Central to the collaboration is SCRI’s Accelero, a next-generation clinical trial delivery model that streamlines operations and accelerates trial execution across SCRI’s network of more than 200 locations. By aligning Bristol Myers Squibb’s oncology pipeline with SCRI’s research infrastructure and expertise, the collaboration is designed to bring cutting-edge research directly to patients—where they live and receive care.

“At Bristol Myers Squibb, we recognize that accelerating clinical trial enrollment requires not only scientific innovation but also operational innovation. This includes a deep commitment to equity and inclusion, while we look to accelerate overall patient enrollment,” said Mokash Sharma, Senior Vice President, Global Development Operations, Bristol Myers Squibb. “Improving access to clinical research isn’t just about science—it’s about trust, and meeting people where they are.
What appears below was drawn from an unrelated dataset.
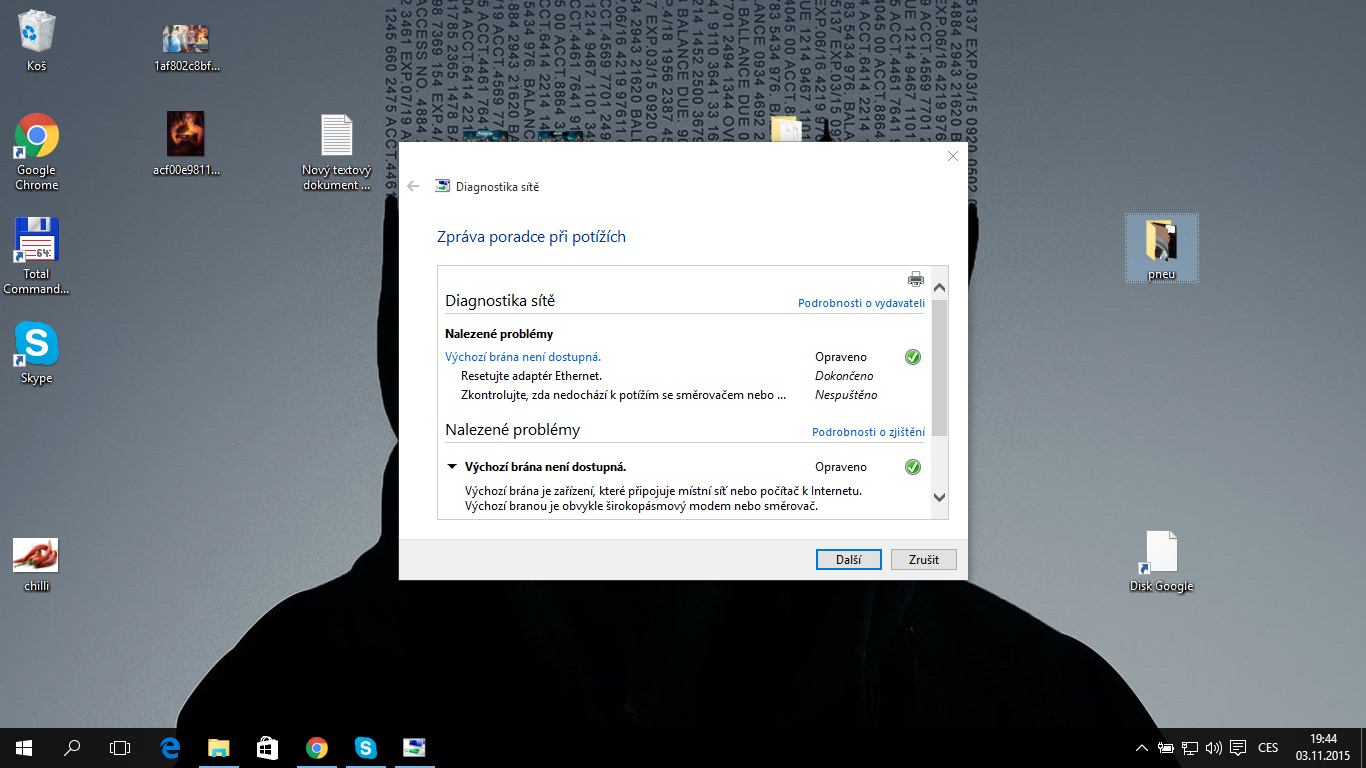Image resolution: width=1366 pixels, height=768 pixels.
Task: Open the Koš recycle bin
Action: pyautogui.click(x=37, y=32)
By leveraging data-driven strategies through our collaboration with Sarah Cannon Research Institute, we’re working to ensure that more patients—especially those from medically underserved populations—have access to vital cancer research advances in their communities.”

Through this collaboration, SCRI and Bristol Myers Squibb are expanding access to Bristol Myers Squibb’s therapies by embedding clinical trials in community settings. With more than 1,300 physicians engaged in research across over 20 states, SCRI’s network enables broader participation in clinical trials.
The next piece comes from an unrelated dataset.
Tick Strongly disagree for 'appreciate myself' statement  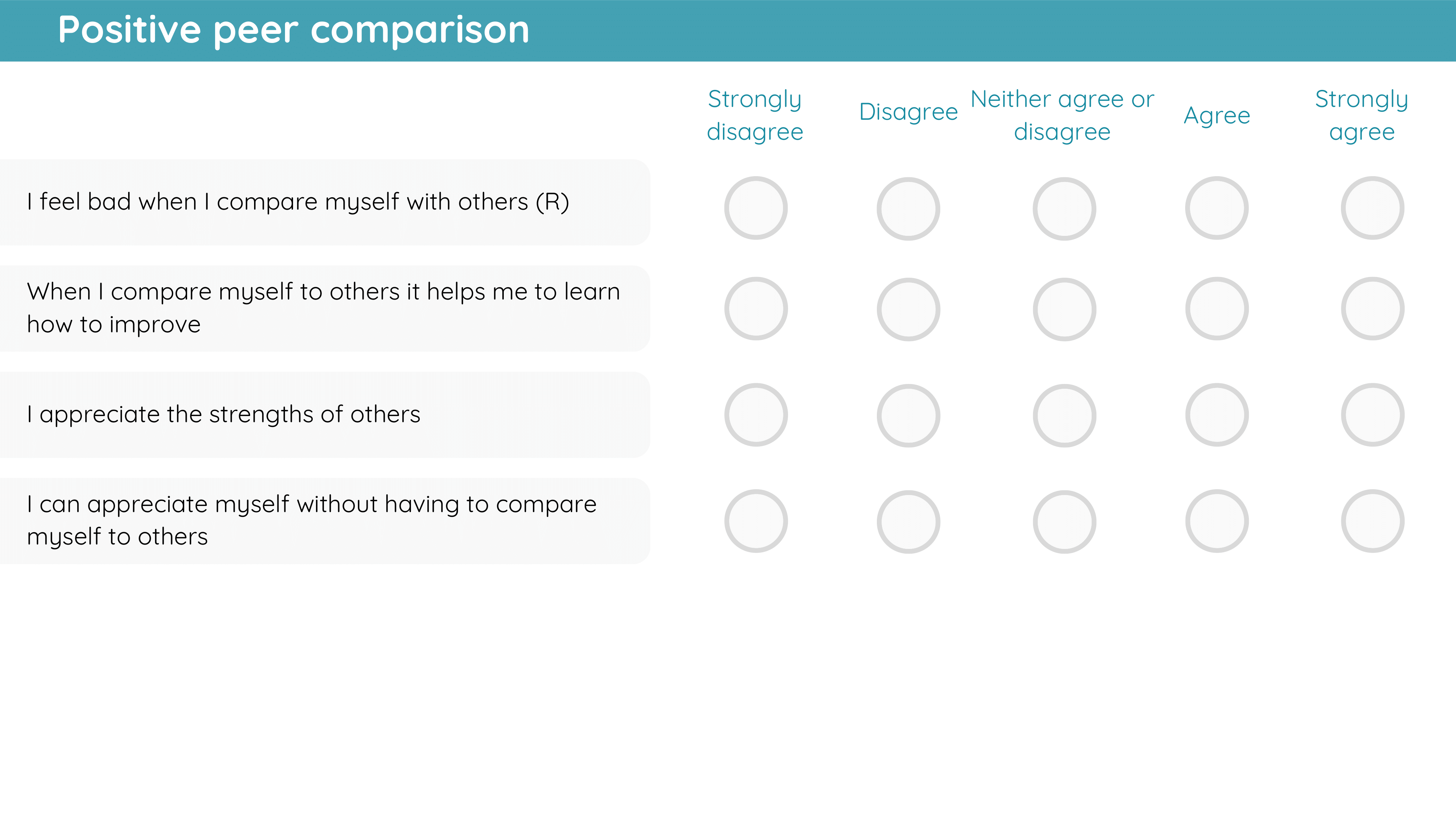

“Together, SCRI and Bristol Myers Squibb are translating innovative science into clinical trials and accelerating patient enrollment through SCRI’s Accelero model that prioritizes speed, quality, and access, and ultimately brings promising therapies to patients faster and closer to home,” said Dee Anna Smith, CEO, SCRI. “We look forward to the impact we will have together as we reach more patients and continue to redefine how clinical trials are delivered across the country.”

In the early phase of the collaboration, SCRI achieved a 45% reduction in study startup timelines across eight Bristol Myers Squibb clinical trials—significantly outperforming timelines observed at non-SCRI sites. By scaling these capabilities across SCRI’s research network, the collaboration reinforces a shared commitment to transforming clinical trial delivery and ensuring that more people can access the latest cancer treatments and innovations.